YOUR GOAL: Pull out every line of the records below that contains the word "Select", matching its capitalization exactly.

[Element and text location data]

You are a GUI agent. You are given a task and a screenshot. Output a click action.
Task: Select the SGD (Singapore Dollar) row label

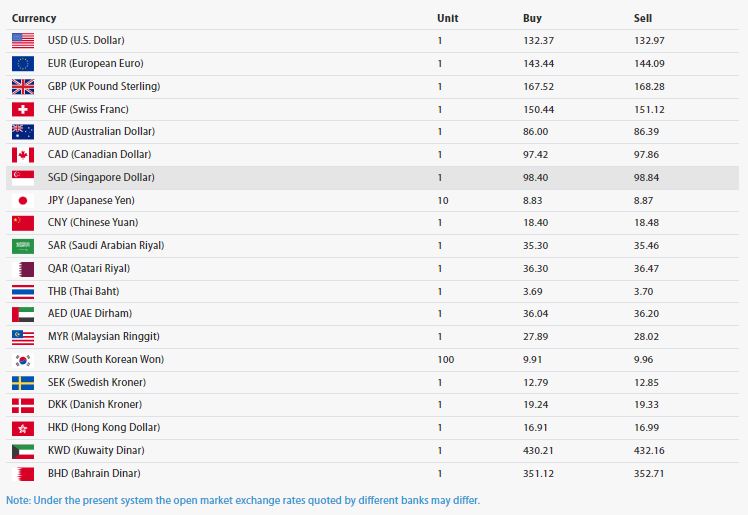click(x=101, y=177)
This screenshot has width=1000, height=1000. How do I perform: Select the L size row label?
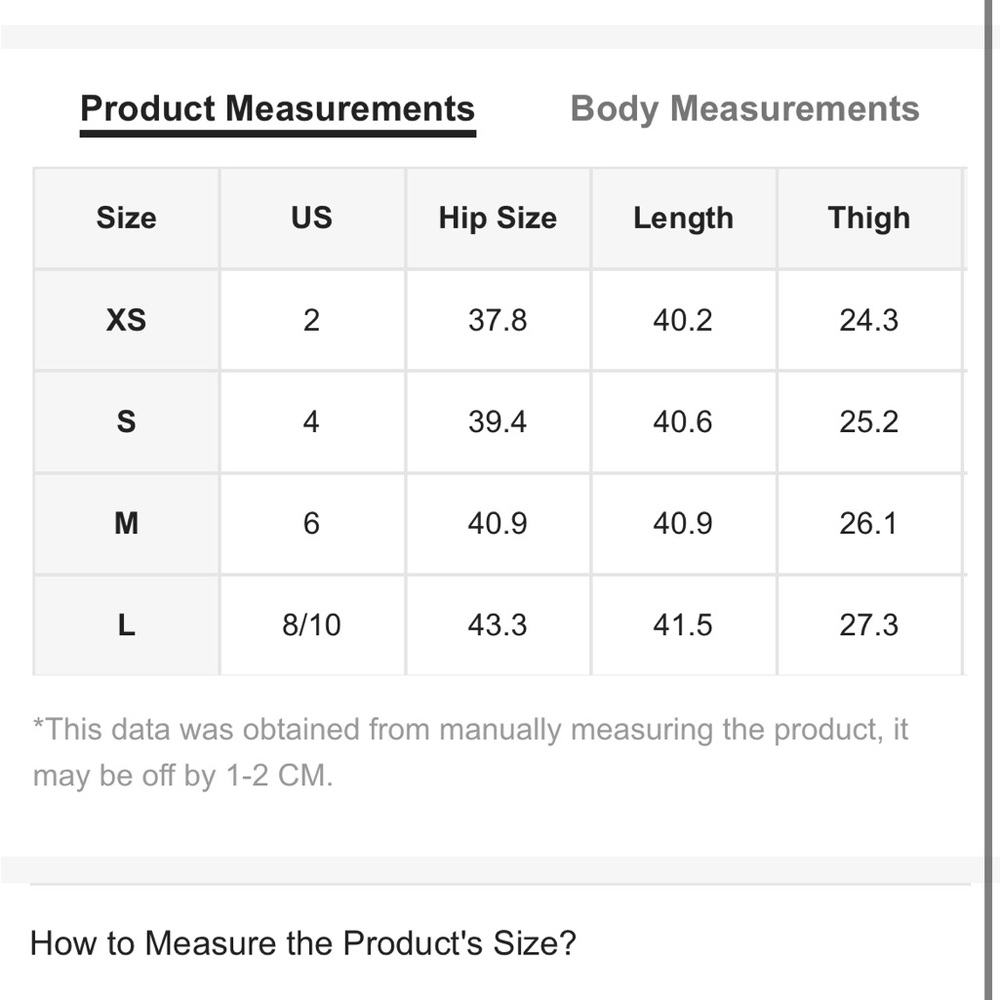pyautogui.click(x=126, y=625)
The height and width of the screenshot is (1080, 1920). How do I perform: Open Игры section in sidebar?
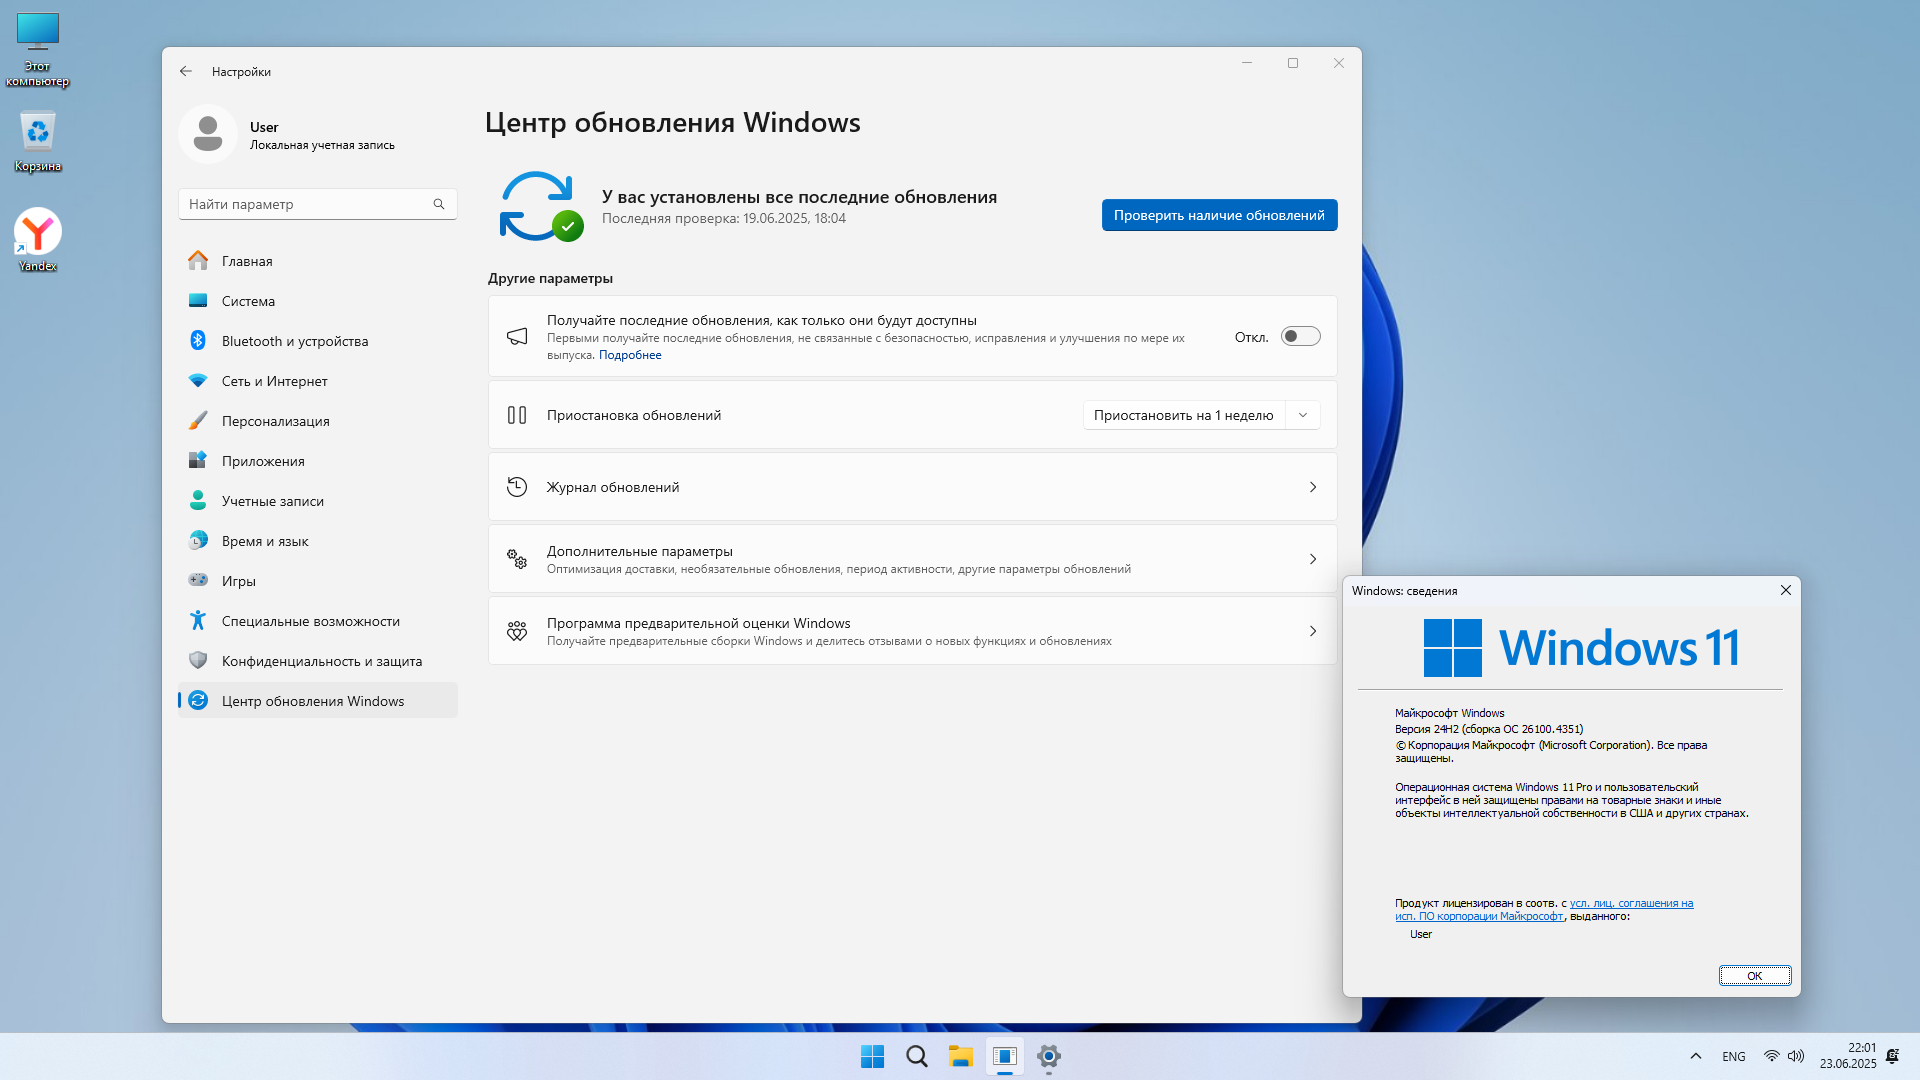pos(238,581)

WRITTEN SOLUTION:
Task: Select the SGD (Singapore Dollar) row label
This screenshot has width=1000, height=1000. How do I perform: Select the L size row label?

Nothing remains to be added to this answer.